══ RECORDS FOR THE TASK

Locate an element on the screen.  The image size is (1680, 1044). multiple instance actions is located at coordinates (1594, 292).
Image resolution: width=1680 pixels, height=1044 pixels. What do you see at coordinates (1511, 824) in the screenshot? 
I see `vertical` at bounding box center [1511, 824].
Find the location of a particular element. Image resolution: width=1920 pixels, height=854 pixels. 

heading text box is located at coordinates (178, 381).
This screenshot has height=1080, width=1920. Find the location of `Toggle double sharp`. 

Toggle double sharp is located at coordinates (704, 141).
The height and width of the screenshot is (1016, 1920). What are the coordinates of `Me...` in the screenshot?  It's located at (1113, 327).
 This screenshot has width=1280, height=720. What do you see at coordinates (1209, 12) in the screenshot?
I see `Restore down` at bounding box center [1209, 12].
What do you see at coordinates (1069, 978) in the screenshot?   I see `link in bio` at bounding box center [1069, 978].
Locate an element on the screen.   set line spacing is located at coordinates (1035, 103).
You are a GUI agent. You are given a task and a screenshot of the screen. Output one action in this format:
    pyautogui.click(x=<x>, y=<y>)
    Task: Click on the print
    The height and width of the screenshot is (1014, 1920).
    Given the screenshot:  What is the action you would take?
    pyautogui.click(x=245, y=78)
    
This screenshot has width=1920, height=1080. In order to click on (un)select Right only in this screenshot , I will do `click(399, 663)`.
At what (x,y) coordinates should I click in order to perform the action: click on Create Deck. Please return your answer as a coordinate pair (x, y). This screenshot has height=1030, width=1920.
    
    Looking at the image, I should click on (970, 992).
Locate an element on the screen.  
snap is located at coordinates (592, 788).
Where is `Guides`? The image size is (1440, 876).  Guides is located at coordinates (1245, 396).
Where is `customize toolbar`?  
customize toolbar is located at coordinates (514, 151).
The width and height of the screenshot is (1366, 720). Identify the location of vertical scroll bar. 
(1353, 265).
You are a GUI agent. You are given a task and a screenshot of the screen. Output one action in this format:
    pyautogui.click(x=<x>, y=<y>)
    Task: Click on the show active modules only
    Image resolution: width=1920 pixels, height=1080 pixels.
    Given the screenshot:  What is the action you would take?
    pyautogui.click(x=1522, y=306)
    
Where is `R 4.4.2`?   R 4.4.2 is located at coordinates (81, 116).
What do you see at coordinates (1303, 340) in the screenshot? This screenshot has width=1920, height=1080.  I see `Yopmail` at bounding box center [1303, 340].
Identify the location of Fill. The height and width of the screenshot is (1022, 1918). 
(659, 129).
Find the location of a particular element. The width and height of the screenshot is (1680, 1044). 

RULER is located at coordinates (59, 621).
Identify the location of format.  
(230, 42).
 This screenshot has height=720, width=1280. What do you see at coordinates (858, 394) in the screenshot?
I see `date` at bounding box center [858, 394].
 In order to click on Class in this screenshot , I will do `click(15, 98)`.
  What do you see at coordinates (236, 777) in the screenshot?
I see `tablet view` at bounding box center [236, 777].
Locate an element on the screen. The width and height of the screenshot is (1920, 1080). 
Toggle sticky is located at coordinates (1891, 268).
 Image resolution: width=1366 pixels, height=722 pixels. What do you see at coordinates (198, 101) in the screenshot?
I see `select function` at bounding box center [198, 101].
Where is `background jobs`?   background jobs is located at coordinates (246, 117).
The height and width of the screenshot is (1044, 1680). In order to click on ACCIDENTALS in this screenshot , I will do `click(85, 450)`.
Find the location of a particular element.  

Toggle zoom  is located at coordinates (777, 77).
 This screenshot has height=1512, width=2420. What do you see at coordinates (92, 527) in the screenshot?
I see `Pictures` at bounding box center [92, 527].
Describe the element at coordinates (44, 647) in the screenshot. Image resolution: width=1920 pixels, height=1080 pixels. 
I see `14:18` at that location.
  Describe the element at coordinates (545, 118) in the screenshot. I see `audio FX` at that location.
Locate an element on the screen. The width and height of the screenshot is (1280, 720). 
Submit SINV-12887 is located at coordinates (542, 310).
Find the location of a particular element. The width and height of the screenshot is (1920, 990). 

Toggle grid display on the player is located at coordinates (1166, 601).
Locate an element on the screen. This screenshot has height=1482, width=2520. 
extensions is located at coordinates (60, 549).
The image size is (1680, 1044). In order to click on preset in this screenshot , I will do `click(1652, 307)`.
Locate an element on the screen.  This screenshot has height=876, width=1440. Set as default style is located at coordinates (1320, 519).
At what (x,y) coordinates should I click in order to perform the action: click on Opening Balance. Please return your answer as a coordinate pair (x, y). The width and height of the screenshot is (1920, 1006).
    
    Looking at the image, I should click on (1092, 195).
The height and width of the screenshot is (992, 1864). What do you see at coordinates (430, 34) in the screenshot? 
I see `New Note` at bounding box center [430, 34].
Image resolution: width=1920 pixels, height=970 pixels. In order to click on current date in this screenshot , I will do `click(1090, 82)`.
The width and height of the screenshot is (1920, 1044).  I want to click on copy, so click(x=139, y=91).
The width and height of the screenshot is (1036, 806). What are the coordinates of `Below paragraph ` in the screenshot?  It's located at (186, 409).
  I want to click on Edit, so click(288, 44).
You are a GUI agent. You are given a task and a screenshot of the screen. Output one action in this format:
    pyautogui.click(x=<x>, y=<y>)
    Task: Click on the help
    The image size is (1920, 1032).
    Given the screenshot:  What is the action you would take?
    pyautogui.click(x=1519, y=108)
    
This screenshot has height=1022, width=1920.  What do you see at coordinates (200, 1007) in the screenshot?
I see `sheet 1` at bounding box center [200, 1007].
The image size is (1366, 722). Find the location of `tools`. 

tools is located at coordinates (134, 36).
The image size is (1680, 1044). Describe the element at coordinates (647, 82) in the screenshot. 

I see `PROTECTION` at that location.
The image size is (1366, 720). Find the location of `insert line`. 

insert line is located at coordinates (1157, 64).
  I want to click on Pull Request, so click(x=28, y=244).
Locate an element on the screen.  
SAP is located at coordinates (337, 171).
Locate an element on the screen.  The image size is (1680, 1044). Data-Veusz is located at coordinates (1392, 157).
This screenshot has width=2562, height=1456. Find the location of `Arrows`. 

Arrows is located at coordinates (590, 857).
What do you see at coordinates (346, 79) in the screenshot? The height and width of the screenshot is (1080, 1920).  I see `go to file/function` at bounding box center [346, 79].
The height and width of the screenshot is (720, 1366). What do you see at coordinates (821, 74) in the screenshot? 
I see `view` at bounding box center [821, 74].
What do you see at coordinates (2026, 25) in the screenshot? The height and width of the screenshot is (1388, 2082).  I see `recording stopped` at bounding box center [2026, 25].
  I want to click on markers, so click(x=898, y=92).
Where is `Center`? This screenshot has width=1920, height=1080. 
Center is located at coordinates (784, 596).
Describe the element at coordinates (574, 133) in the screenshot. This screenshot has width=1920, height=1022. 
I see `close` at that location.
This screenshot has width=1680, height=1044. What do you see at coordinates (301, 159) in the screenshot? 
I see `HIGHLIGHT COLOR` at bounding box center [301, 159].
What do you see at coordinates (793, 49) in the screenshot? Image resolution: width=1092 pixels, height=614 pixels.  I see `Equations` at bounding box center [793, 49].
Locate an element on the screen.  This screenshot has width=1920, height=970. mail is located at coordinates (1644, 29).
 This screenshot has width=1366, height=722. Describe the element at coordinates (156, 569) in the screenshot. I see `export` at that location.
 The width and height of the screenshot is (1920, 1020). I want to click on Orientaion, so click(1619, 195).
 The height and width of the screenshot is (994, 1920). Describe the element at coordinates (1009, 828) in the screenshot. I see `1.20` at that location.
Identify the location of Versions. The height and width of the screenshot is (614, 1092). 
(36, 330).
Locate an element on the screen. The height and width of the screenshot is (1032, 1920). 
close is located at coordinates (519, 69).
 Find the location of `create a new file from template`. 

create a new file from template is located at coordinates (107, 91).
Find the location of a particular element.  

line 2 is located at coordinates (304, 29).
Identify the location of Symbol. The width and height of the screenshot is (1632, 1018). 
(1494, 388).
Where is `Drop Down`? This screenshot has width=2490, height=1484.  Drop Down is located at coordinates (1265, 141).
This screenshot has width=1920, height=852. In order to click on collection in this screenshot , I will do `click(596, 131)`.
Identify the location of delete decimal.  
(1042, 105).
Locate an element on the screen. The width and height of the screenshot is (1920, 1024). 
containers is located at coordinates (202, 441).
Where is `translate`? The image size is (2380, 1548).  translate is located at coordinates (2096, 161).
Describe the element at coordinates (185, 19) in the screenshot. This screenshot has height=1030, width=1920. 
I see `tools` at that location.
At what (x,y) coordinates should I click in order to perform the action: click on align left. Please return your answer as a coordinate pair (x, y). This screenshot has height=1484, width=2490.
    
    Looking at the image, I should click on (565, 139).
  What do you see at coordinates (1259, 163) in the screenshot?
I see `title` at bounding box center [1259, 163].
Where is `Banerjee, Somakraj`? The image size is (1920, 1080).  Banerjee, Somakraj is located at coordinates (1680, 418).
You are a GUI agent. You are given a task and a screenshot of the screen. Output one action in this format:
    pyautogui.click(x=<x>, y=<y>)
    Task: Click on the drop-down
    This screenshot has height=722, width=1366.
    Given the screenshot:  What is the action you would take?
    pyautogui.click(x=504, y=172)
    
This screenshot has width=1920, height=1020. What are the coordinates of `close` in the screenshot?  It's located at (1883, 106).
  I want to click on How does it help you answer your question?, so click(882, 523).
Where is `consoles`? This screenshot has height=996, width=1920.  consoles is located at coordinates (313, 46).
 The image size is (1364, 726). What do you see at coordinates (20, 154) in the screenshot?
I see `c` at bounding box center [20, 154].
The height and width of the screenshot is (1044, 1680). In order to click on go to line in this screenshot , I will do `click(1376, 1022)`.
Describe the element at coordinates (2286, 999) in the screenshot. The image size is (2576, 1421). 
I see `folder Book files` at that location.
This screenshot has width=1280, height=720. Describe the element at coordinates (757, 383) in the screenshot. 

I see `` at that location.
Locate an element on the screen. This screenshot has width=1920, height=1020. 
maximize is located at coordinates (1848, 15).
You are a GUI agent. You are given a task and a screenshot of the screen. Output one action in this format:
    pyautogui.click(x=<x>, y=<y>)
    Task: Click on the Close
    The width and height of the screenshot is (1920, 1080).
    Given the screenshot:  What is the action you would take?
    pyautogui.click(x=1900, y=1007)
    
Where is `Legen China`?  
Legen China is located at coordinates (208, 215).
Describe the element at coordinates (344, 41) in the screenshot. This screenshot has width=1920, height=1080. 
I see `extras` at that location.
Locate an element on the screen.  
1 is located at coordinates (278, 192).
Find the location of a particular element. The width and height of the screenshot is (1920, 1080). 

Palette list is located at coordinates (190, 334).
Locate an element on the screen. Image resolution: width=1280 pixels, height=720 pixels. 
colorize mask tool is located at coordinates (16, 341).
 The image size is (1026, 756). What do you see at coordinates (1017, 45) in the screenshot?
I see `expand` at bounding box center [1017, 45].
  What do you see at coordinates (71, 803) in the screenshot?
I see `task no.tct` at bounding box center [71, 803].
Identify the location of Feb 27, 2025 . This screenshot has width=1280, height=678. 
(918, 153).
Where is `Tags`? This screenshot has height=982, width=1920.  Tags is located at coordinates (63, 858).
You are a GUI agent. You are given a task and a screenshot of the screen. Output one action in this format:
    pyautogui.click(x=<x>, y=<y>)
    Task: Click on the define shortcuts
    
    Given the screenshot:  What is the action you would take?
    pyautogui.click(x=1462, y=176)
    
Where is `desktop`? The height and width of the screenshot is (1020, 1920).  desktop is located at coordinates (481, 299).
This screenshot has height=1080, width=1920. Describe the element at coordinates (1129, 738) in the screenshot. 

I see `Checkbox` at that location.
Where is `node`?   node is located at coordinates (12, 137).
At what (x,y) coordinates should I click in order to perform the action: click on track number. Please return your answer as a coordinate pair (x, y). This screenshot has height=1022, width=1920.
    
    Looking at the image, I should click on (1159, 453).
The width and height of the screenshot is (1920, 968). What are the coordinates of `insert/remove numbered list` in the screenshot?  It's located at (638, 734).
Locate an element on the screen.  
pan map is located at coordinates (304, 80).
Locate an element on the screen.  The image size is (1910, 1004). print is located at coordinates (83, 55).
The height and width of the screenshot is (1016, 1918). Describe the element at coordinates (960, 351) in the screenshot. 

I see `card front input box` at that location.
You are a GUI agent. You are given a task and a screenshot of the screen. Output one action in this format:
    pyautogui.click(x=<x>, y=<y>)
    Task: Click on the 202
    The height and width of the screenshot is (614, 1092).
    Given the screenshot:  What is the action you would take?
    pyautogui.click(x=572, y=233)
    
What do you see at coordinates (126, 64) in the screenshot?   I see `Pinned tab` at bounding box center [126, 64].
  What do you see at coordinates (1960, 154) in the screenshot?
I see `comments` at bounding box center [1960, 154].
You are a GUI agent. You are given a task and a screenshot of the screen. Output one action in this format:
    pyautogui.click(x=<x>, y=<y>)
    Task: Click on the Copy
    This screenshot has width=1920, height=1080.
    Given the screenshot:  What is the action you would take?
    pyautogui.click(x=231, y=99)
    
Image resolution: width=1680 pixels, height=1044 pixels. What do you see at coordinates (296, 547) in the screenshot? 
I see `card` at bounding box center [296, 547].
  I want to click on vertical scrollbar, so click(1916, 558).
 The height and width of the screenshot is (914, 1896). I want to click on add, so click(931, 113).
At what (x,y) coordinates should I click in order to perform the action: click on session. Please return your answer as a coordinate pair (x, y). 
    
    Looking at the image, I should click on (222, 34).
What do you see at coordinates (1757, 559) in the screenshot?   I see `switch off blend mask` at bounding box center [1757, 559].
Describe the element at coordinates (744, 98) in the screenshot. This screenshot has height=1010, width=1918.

════

◆ EXERCISE REQUIREMENTS:
In the items from the line with "Image resolution: width=1920 pixels, height=970" up to and including the line with "I want to click on Edit, so click(288, 44).", replace "current date" with "today's date" and give those lines again with nothing else changed.

◆ ANSWER TO THE EXERCISE:
Image resolution: width=1920 pixels, height=970 pixels. In order to click on today's date in this screenshot , I will do `click(1090, 82)`.
The width and height of the screenshot is (1920, 1044).  I want to click on copy, so click(x=139, y=91).
The width and height of the screenshot is (1036, 806). What are the coordinates of `Below paragraph ` in the screenshot?  It's located at (186, 409).
  I want to click on Edit, so click(288, 44).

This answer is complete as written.